Records excerpted from a collection:
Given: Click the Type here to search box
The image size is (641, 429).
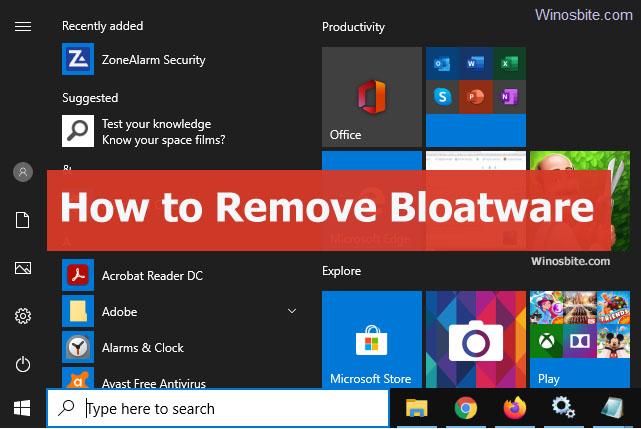Looking at the screenshot, I should tap(218, 408).
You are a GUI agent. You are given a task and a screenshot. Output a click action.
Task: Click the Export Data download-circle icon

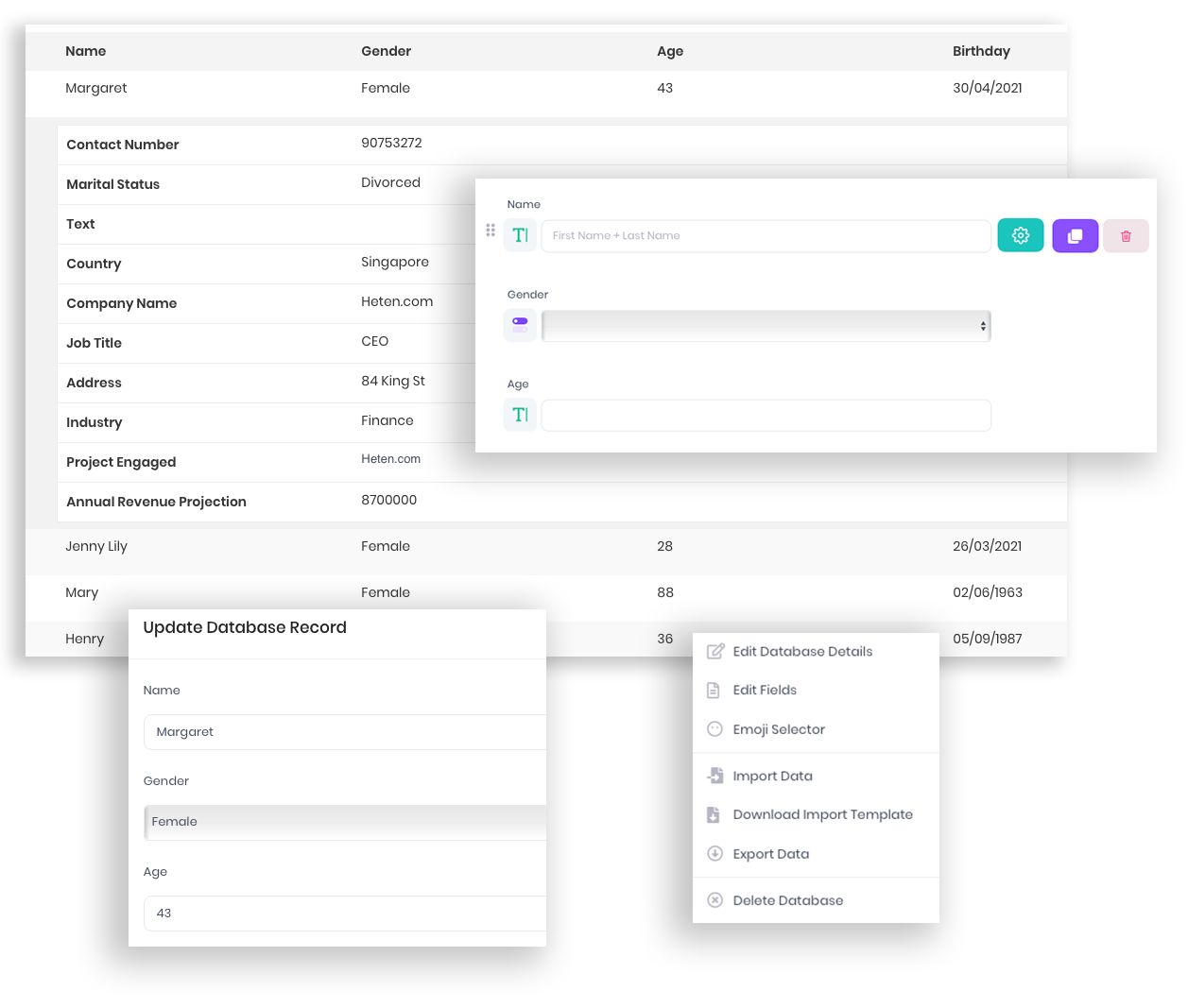point(715,853)
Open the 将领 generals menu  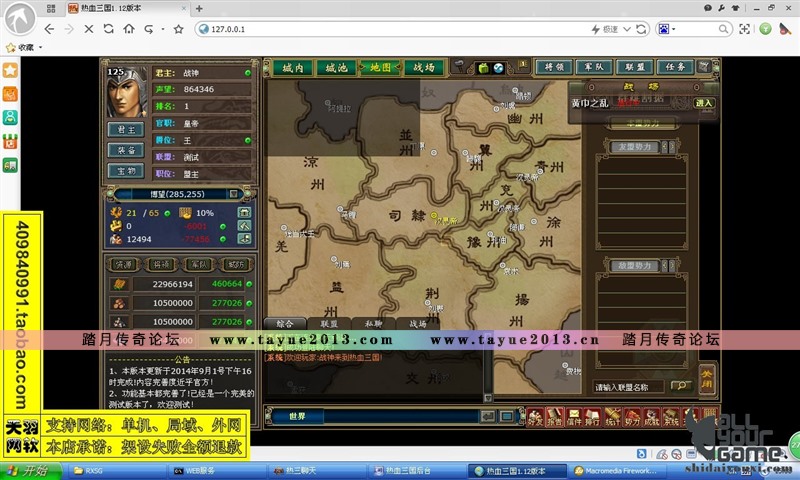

▶ [WORK TASK]:
Quote every line of the records above exactly; no picture is to be copied.

▶ [RESULT OF THE TASK]:
Given: Click the Type here to search box
The image size is (641, 429).
Looking at the screenshot, I should tap(218, 408).
You are a GUI agent. You are given a task and a screenshot. Output a click action.
Task: Click the Export Data download-circle icon

point(715,853)
Open the 将领 generals menu  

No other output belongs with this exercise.